Sto lavorando con Olivia perché possa riconoscere come si sente, e cerco di trasmetterle che è legittimo sentirsi soli, che questo può accadere nonostante tutte le esperienze positive che sta collezionando. Cerco di aiutarla a riconoscere quella solitudine senza mistificarla. Cerco di aiutarla a prendere consapevolezza che quella solitudine, talvolta così impetuosa, se non ascoltata, può spingerla a comportamenti che la allontanano da sé stessa.

Ma quella solitudine non è qualcosa “di sbagliato” di per sé, qualcosa che potrà sparire del tutto. Può, e deve, essere ascoltata e capita nella sua manifestazione. 

In qualche modo ne sperimentiamo tutti una forma fisiologica quando facciamo il lutto degli oggetti primari, nella transizione all’età adulta. Quando smettiamo di essere figli, e quando smettiamo di vivere i nostri genitori come creature onniscienti che guidano la nostra vita e da cui la nostra vita dipende.

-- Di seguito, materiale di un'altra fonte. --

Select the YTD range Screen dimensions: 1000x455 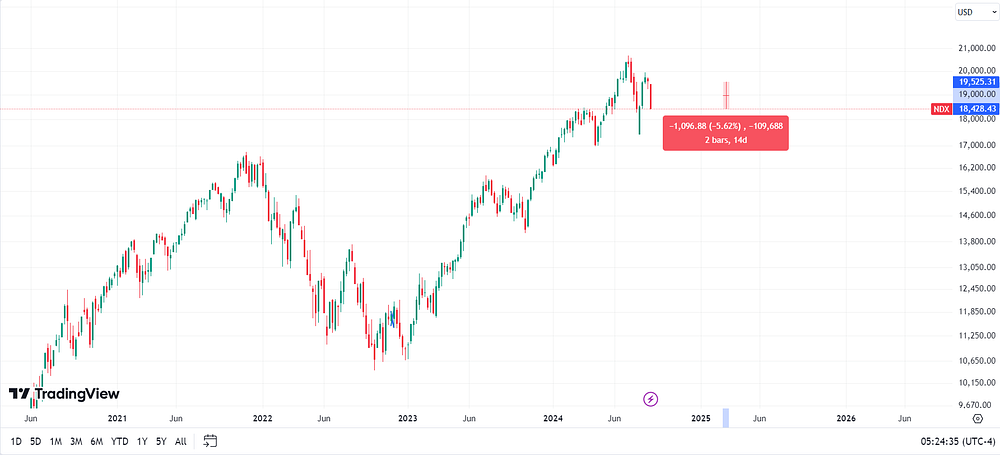click(119, 441)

È quella solitudine nostalgica che vorrebbe farci sperimentare di tanto in tanto quella sana dipendenza, ancora una volta.

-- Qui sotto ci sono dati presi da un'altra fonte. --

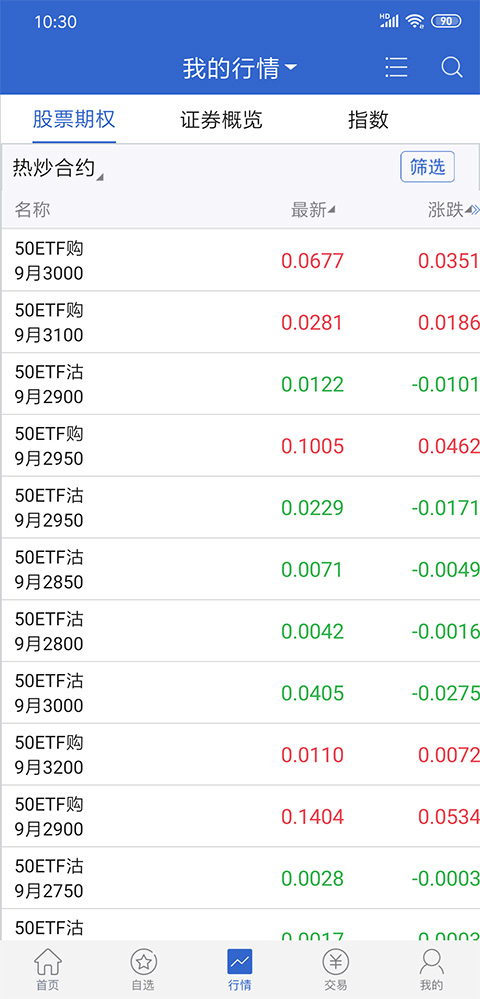Open the list menu icon in header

È una solitudine relazionale, quella del sopravvissuto, legata alla consapevolezza che non si può restituire felicità alle persone care in cambio della propria. Che il principio dei vasi comunicanti non funziona in questi casi, purtroppo o per fortuna. 

Ma è anche una solitudine individuale quella del sopravvissuto, legata a quella che da un punto in poi diventa la scelta di portare avanti se stessi nella miglior forma ed espressione possibile. Si tratta di poter fare il lutto che la persona che siamo stati e che sentiva di appartenere a una famiglia in cui quello che abbiamo realizzato era impensabile, imparando a tollerare che un po’ di quella solitudine la porteremo con noi, e che con quella solitudine il paziente potrà imparare a convivere senza che questa, sordidamente, possa diventare sabotante. 

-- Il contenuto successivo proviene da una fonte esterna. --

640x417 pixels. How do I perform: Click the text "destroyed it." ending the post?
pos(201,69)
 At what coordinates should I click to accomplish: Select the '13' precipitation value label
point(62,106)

In realtà, credo si tratti di una solitudine che, così intesa, possa essere sperimentata in generale da tutti i pazienti, qualsiasi siano i sensi di colpa che li abbiano portati in terapia. È quella solitudine legata al cambiamento, che spesso rende difficile al paziente riconoscersi nelle prime fasi di cambiamento.

E, forse, le reazioni che oscillano tra il definire Parthenope il “peggior Sorrentino” e “un capolavoro di libertà e dolore” rappresentano l’antica difficoltà dell’essere umano di tollerare l’ambivalenza: sentirsi felici ma al tempo stesso un po’ soli.